● **What this exercise asks**
**1.** In the letter to Dad, what is the name of the writer's cat?
**2.** From the letter to Dad, return the part that opens with the words containing "Yes this is" and closes with "and get drunk.".

━━━━━ Document segment

Dear Dad...

Yes this is a letter to my dad. Thing's I am too afraid to say to his face in fear of being kicked out.
Just so you know; Jason is my older brother by 2 years he is 18 and Corrine is my older sister by 9 years she is 25 and she also has a different father, me and my brother have the same.
Also Joey is my dog that died, and Cera is my cat that's still alive.


Dear Dad,

These are just thing's I've always wanted to say to you, but never... Really could. Because I know how much you over react.
So to start, I pretty muchhate don't like you, I never really have. You've always been pretty much a terrible parent. You spent most of my childhood drunk, you never played with me. Never with toys, you were too busy playing cricket or football with Jason. If I asked to join you'd always say no, or if you said yes, you would only play for like five minutes and go and get drunk.
When you did decide to sober up, you became worse than what you were before. It's like you just can't handle reality.
You've always acted like a five year old, chucking tantrums, stamping your feet, yelling and ignoring people just like a little kid.
You were terrible with that when you were an alcoholic but when you became sober you got worse, crazy, so pathetic it's just.. Sad. I hope I never turn out like you.
I remember you were my hero until I was about three, when I figured out what kind of person you are. After I realized why you hit me, just because.. Just because you were drunk? You wack away at me, hitting anywhere, hitting so hard you didn't realize.. You only hit me, not Jason.. Well sometimes Jason but maybe only once or twice a week.. With me.. Like ten or fifteen. You couldn't hit Corrine because she's not your kid, you could get in trouble. If she told her dad he'd take her away, and you know how much that would hurt mum, you couldn't do that to her... You 'love' her too much don't you?

━━━━━━━━━━
━━━━━ Material provided

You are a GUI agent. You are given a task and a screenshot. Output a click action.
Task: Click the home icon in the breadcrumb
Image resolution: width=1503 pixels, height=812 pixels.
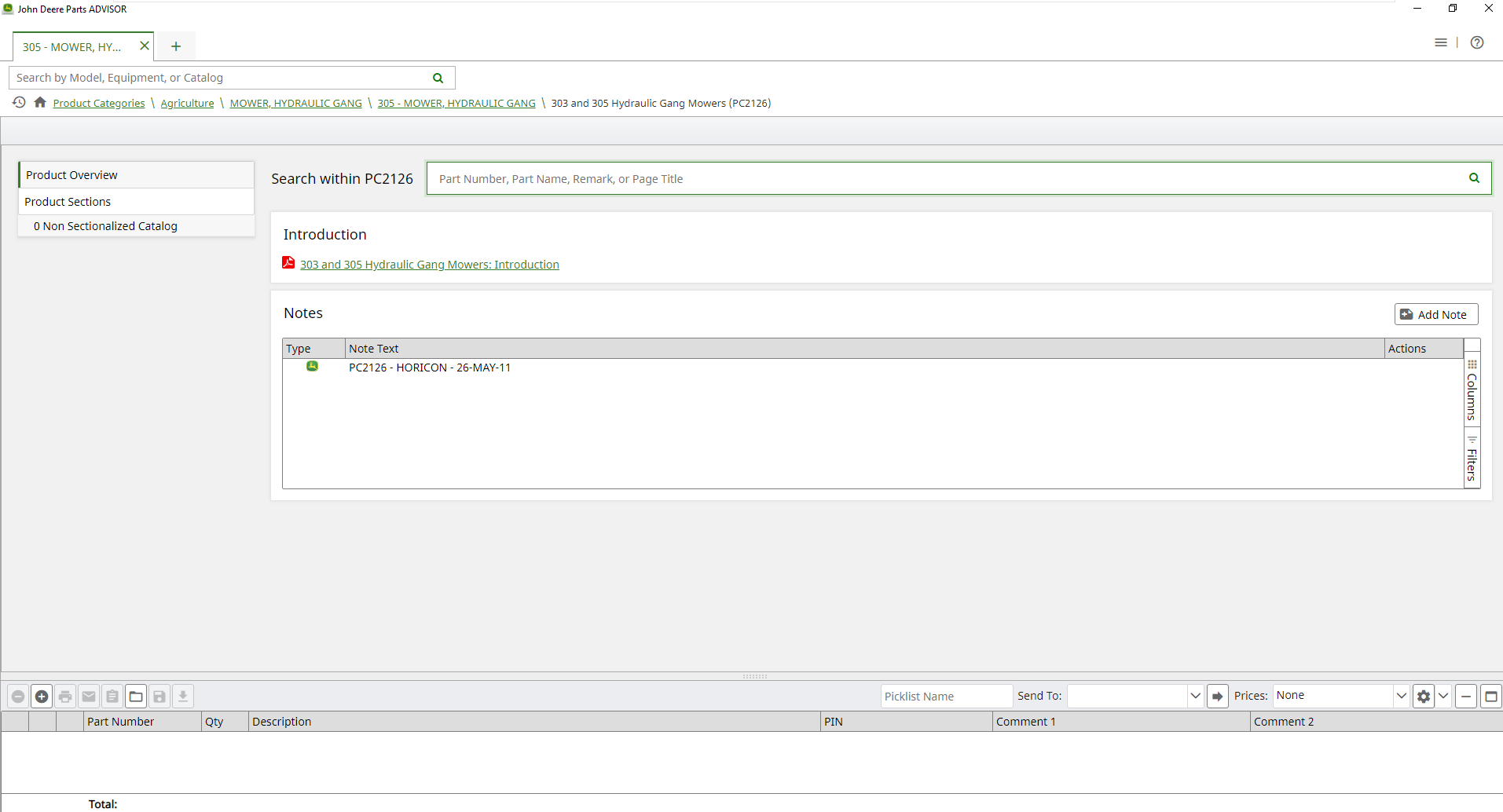point(40,103)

━━━━━━━━━━

● **Worked answers**
**1.** Cera

**2.**
Yes this is a letter to my dad. Thing's I am too afraid to say to his face in fear of being kicked out.
Just so you know; Jason is my older brother by 2 years he is 18 and Corrine is my older sister by 9 years she is 25 and she also has a different father, me and my brother have the same.
Also Joey is my dog that died, and Cera is my cat that's still alive.


Dear Dad,

These are just thing's I've always wanted to say to you, but never... Really could. Because I know how much you over react.
So to start, I pretty muchhate don't like you, I never really have. You've always been pretty much a terrible parent. You spent most of my childhood drunk, you never played with me. Never with toys, you were too busy playing cricket or football with Jason. If I asked to join you'd always say no, or if you said yes, you would only play for like five minutes and go and get drunk.